Leaders of the mainstream Free Syrian Army, “don’t support the jihadists or their tactics,” writes The Washington Post’s Jackson Diehl. “But as the war in cities like Aleppo becomes more desperate, Jabhat al-Nusra has provided precious reinforcements:”
Thanks to generous support from sources in Saudi Arabia and other Persian Gulf states, its units are often better-armed than secular forces, which have been starved by Obama’s ban on U.S. weapon supplies. The result, says O’Bagy, is that the character of Syria’s opposition has changed. “It’s no longer a pro-democracy force trying to bring down a dictatorship. It no longer holds the moral high ground. They have muddied the waters.”
“Have the horrors being perpetrated in Syria, let alone the dismal aftermath of the revolts in Egypt, Libya and Tunisia, roused Western governments and opinion makers from their blind faith in dictatorial regimes as a force for stability or reform?” asks former Soviet dissident Natan Sharansky.

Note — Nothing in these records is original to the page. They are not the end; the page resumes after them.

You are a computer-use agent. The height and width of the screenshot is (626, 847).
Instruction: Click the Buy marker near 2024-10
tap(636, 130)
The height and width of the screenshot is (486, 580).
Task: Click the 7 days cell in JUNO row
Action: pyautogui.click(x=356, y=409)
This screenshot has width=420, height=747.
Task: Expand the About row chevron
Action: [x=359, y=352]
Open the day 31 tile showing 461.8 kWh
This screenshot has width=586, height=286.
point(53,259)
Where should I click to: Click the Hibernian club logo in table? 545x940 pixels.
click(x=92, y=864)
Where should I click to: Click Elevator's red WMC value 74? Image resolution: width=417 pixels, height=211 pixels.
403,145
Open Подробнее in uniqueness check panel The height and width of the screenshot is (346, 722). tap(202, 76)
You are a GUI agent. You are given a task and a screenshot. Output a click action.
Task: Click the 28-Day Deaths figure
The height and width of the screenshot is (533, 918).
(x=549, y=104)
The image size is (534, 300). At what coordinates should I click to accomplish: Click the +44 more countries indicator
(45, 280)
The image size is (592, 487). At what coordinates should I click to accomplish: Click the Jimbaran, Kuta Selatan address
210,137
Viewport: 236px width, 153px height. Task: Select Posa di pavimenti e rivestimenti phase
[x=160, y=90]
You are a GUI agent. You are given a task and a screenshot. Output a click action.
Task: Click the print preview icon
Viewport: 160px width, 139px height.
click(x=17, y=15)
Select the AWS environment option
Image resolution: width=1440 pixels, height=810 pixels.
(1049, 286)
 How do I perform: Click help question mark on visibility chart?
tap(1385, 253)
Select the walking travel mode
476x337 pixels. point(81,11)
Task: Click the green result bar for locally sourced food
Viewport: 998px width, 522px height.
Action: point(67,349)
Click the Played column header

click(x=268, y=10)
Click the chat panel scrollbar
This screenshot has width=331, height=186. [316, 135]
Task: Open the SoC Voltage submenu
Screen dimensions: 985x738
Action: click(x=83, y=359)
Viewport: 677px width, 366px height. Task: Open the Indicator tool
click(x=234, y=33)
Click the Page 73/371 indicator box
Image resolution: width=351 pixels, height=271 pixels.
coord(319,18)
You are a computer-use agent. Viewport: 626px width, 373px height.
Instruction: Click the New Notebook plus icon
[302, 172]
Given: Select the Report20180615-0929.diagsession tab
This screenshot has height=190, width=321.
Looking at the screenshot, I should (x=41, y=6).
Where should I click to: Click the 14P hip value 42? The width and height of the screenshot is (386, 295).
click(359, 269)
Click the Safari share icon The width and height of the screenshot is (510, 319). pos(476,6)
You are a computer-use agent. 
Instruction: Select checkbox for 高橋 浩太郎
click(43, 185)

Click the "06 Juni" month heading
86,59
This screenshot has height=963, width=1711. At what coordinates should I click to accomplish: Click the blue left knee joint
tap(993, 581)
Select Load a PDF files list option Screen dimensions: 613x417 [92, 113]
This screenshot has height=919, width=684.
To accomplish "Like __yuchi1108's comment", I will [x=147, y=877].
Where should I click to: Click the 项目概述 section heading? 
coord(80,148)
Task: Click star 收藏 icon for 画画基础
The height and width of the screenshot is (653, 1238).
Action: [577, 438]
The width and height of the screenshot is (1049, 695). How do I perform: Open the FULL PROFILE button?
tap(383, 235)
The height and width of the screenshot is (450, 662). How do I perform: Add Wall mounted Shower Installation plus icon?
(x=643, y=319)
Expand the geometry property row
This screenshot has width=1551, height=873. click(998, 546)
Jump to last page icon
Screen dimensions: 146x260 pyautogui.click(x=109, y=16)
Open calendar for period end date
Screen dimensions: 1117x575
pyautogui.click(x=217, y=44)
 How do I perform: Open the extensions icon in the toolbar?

“Both U.S. presidential candidates have spoken of the importance of tying financial and diplomatic support from the free world to evidence of democratic reform in the Arab world,” he writes. “All of this is well and good, as far as it goes,” notes Sharansky, author of The Case for Democracy:
But a policy of linkage is not a matter of a campaign, or a season, or a year. Nor can it be selective. It must be unwavering and consistent for many years, applied with as much force to Saudi Arabia and the Palestinian Authority as to Egypt and Libya. Needed from the governments of the free world is a combination of pressure and encouragement, two instruments aimed as one at nurturing the spread of free institutions, the rule of law and democratic institutions in all areas of civic life. Only under conditions in which sufficient numbers of citizens are prepared to fight to preserve their hard-won freedoms can one begin to imagine the advent of truly representative governments in the Arab world
“Rebels engaged in street fighting may no longer realize it, but the game is still fundamentally political,” Hokayem notes:
In the short term, incentives and guarantees must be offered to key social and minority groups, and fence-sitters. At a later stage, a political discussion over Syria’s future will have to happen, not with the regime but rather with its remnants. It will require credible interlocutors able to deliver on compromises. The example of the recent, failed Eid truce is instructive: there was no one in the armed opposition to call and even then, no leverage over them……”Positive dependency” is fundamentally about strengthening the political hand of the Syrian opposition. It is also about containing the worst instincts of warlords and military leaders who, having seized power through blood and force, will be reluctant to abide by the rules of politics.
“Better weapons would require better training and organisation to be effective,” Hokayem concludes. “Herein lies one last opportunity to instil discipline and create dependency. For external actors who worry about the day after the Assads, this is a momentous challenge.”